→ Given text:
/---

[jillesvangurp]

Did they ever fix the global interpreter lock? Sort of a show stopper with doing stuff concurrently in python. I've done a bit of batch processing using the multi process module; which uses processes instead of threads. This works but it is a bit of a kludge if you are used to languages that support concurrency properly.

[another-cuppa]

Concurrency and parallelism are two different things. Python is fine for concurrency.

[mpweiher]

And the article is about "Parallel Programming with Python", in order to "...take advantage of the processing power of multicore processors".

[devxpy]

I believe that since the Advent of zeromq, parallelism is possible in almost any language, including python.

My library lets you do parallelism in a unique way, where you do message passing parallelism without being explicit about it.

https://github.com/pycampers/zproc/

[TickleSteve]

You make some extremely large claims about ZProc, what advantages does it have over every other message-passing library for every other language ever built? (including the other zeromq bindings?)

TBH, you're claims sound like you've just "discovered" message-passing, of which many, many languages, runtimes and operating systems have been using for many years/decades. (https://en.wikipedia.org/wiki/Message_passing)

In other words... its not a revolution.

ZProc seems to simply be a simple library to pickle data structures thru a central (pubsub?) server.

\---

→ Your goal:
In the forum thread about Python parallelism, which module did the first poster use for batch processing?

→ Supplied data:
/---

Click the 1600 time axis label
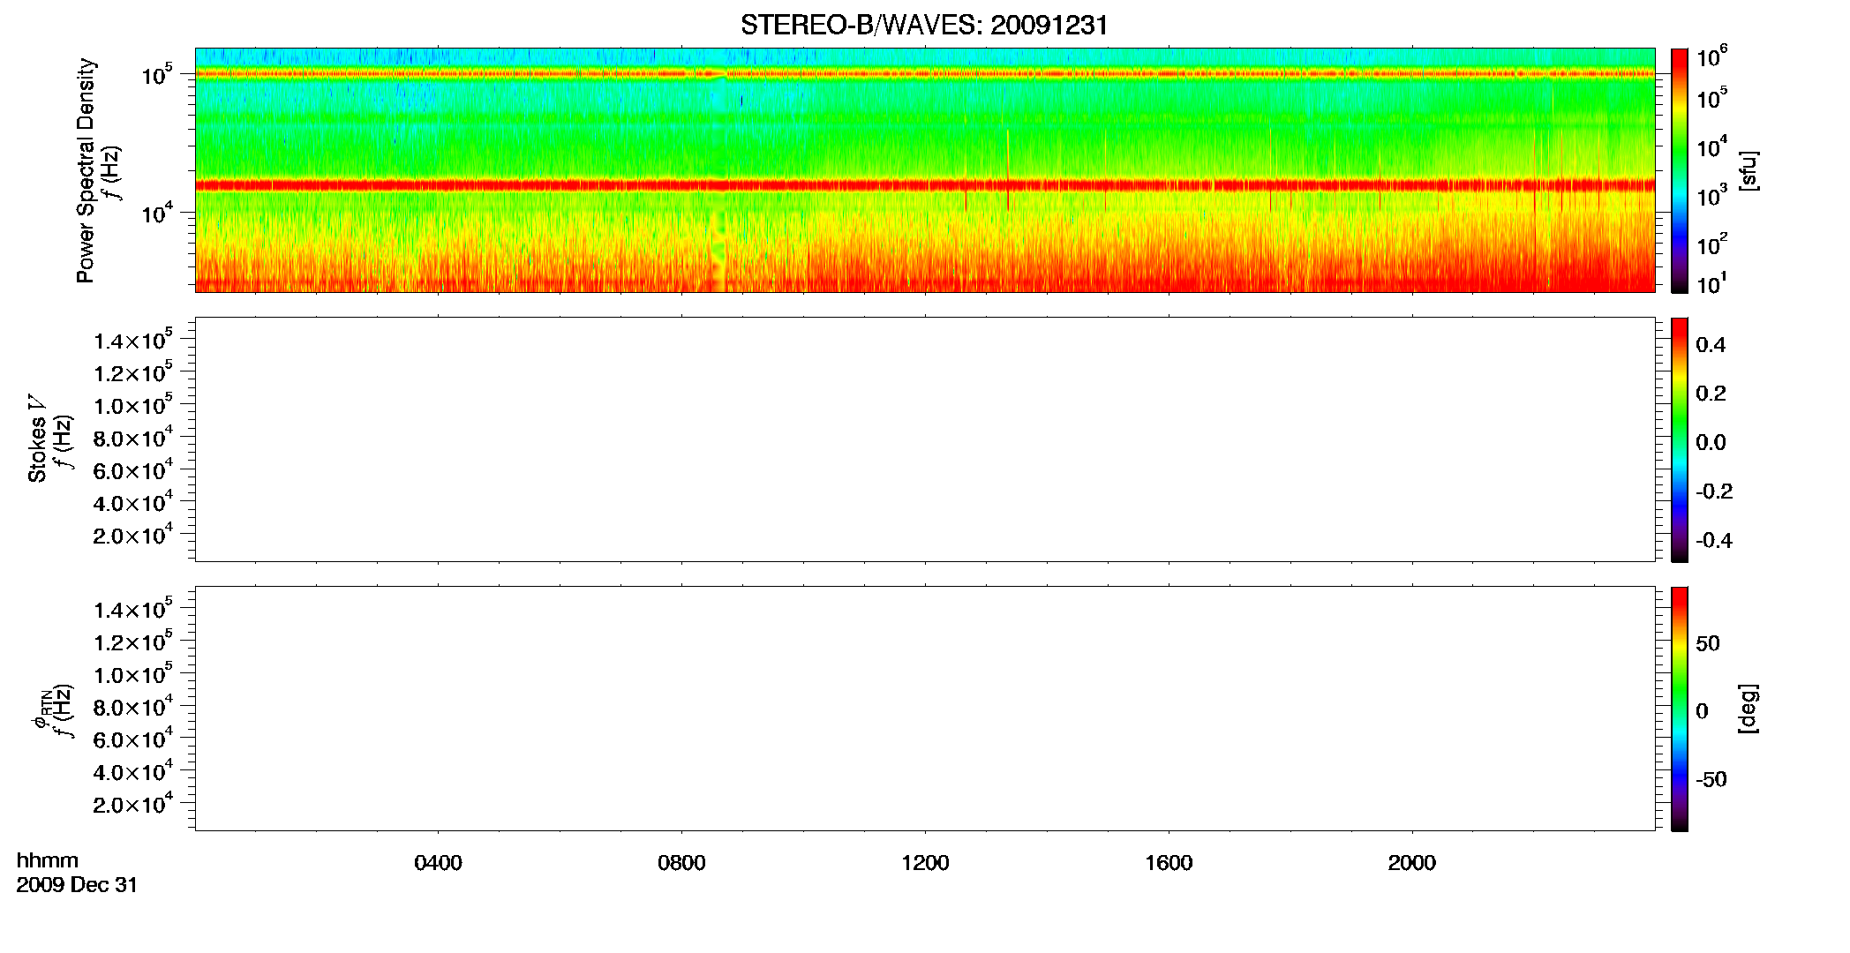[x=1169, y=863]
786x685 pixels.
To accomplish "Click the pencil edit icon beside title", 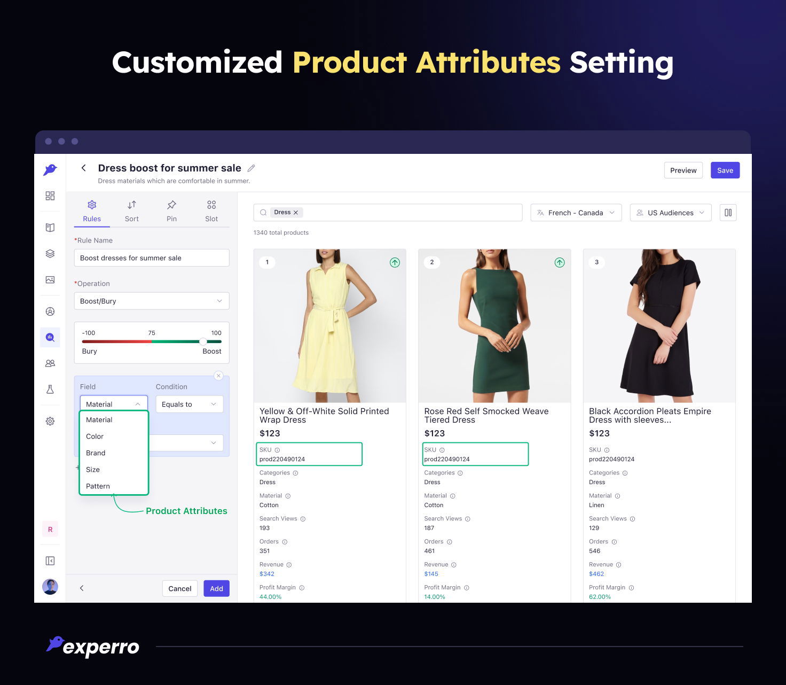I will [251, 168].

\---

→ Answer for this exercise:
The multi process module, which uses processes instead of threads.